- _EXERCISE AIM_
Answer with a single number: the count of lines below that hold "target".

*** SOURCE MATERIAL Section Begins ***

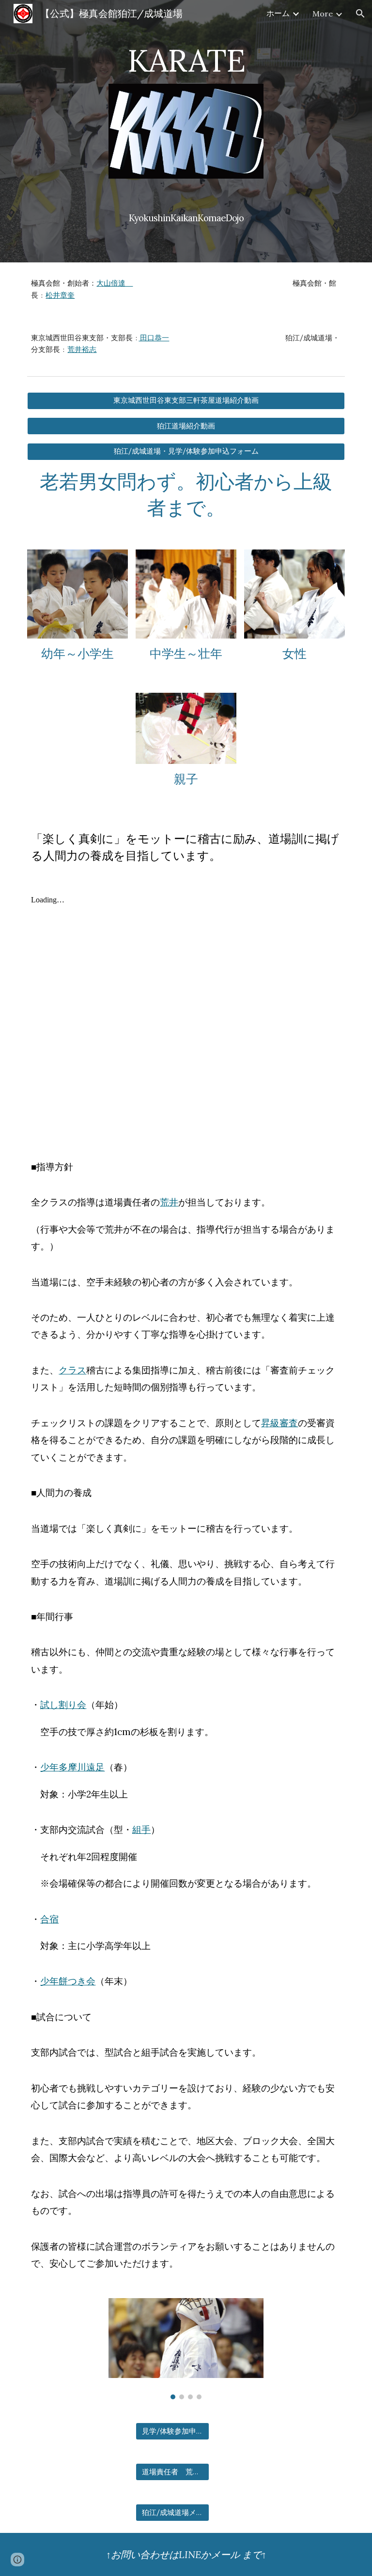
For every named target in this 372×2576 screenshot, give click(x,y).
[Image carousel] (185, 2348)
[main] (185, 56)
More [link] (322, 13)
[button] (360, 13)
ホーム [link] (278, 13)
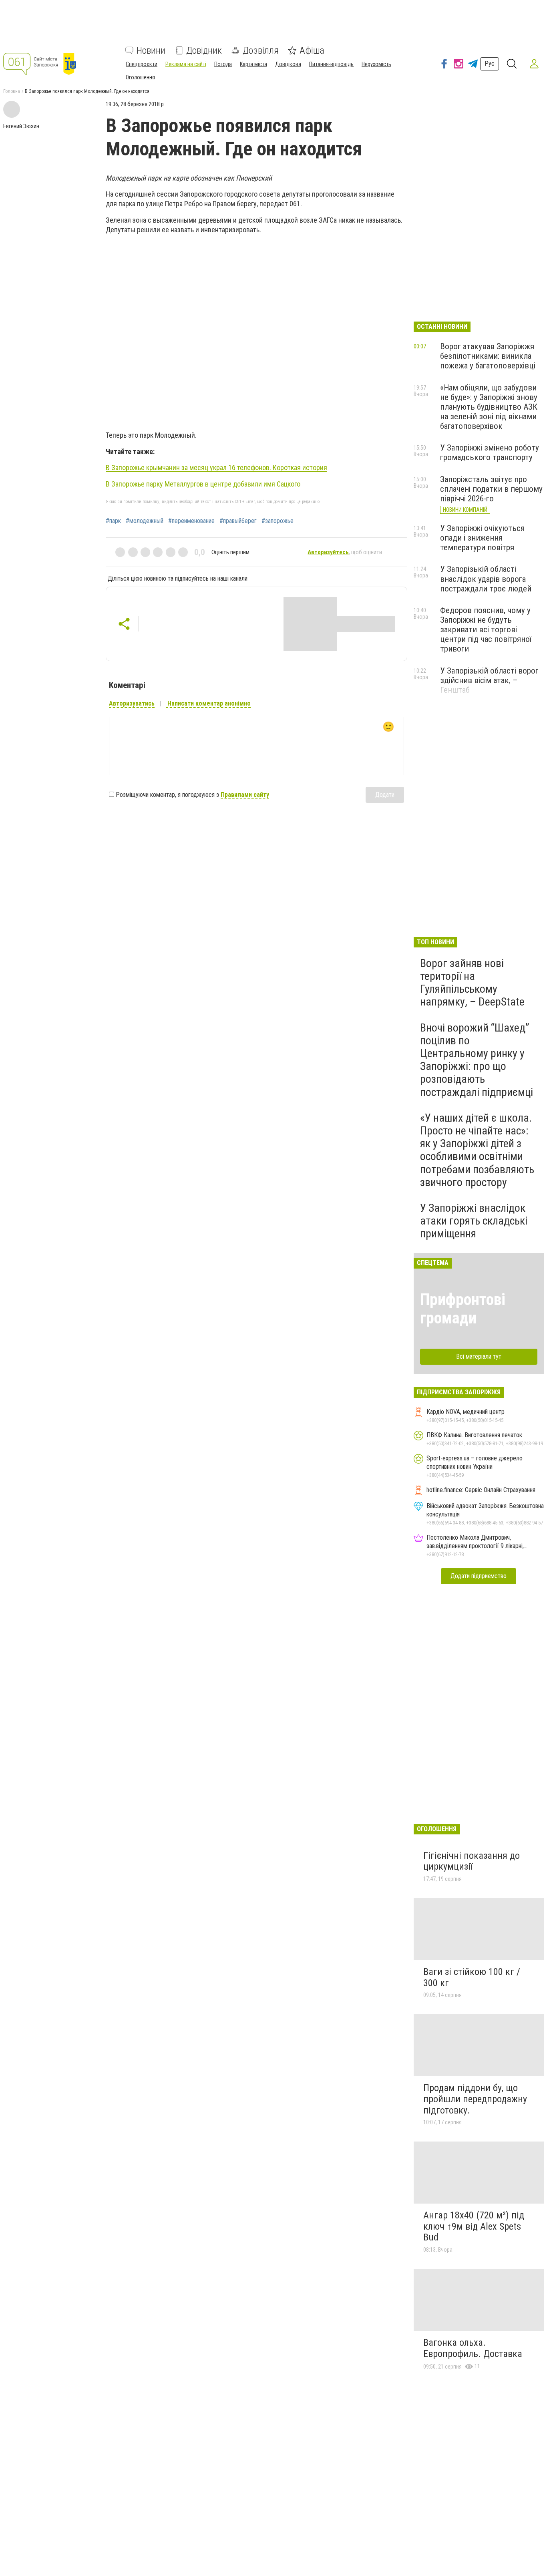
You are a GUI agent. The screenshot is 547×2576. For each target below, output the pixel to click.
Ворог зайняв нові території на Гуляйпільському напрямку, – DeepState (472, 983)
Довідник (204, 50)
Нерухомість (376, 64)
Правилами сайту (245, 794)
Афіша (312, 50)
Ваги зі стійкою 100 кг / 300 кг (471, 1977)
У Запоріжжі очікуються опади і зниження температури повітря (482, 537)
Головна (11, 91)
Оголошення (140, 77)
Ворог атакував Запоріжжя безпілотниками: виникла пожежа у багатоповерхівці (487, 356)
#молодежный (144, 521)
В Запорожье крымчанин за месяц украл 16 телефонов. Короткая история (216, 467)
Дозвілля (261, 50)
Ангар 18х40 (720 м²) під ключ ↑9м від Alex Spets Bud (473, 2226)
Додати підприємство (478, 1576)
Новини (151, 50)
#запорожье (277, 521)
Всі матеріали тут (478, 1356)
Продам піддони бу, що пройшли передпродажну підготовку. (475, 2098)
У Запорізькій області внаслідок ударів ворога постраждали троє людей (485, 578)
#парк (113, 521)
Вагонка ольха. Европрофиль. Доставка (472, 2348)
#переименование (191, 521)
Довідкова (288, 64)
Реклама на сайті (185, 64)
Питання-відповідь (331, 64)
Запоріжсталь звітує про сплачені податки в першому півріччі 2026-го (491, 489)
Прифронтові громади (462, 1308)
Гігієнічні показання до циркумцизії (471, 1861)
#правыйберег (238, 521)
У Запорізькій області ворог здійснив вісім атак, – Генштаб (489, 680)
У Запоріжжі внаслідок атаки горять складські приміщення (473, 1220)
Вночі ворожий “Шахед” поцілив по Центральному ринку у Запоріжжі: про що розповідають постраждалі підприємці (476, 1060)
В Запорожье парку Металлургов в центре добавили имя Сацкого (203, 484)
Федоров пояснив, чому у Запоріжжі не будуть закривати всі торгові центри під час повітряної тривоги (486, 629)
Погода (223, 64)
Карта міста (253, 64)
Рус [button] (490, 63)
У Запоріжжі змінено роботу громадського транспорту (489, 452)
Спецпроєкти (141, 64)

*** SOURCE MATERIAL Section Ends ***

- _WRITTEN ANSWER_
2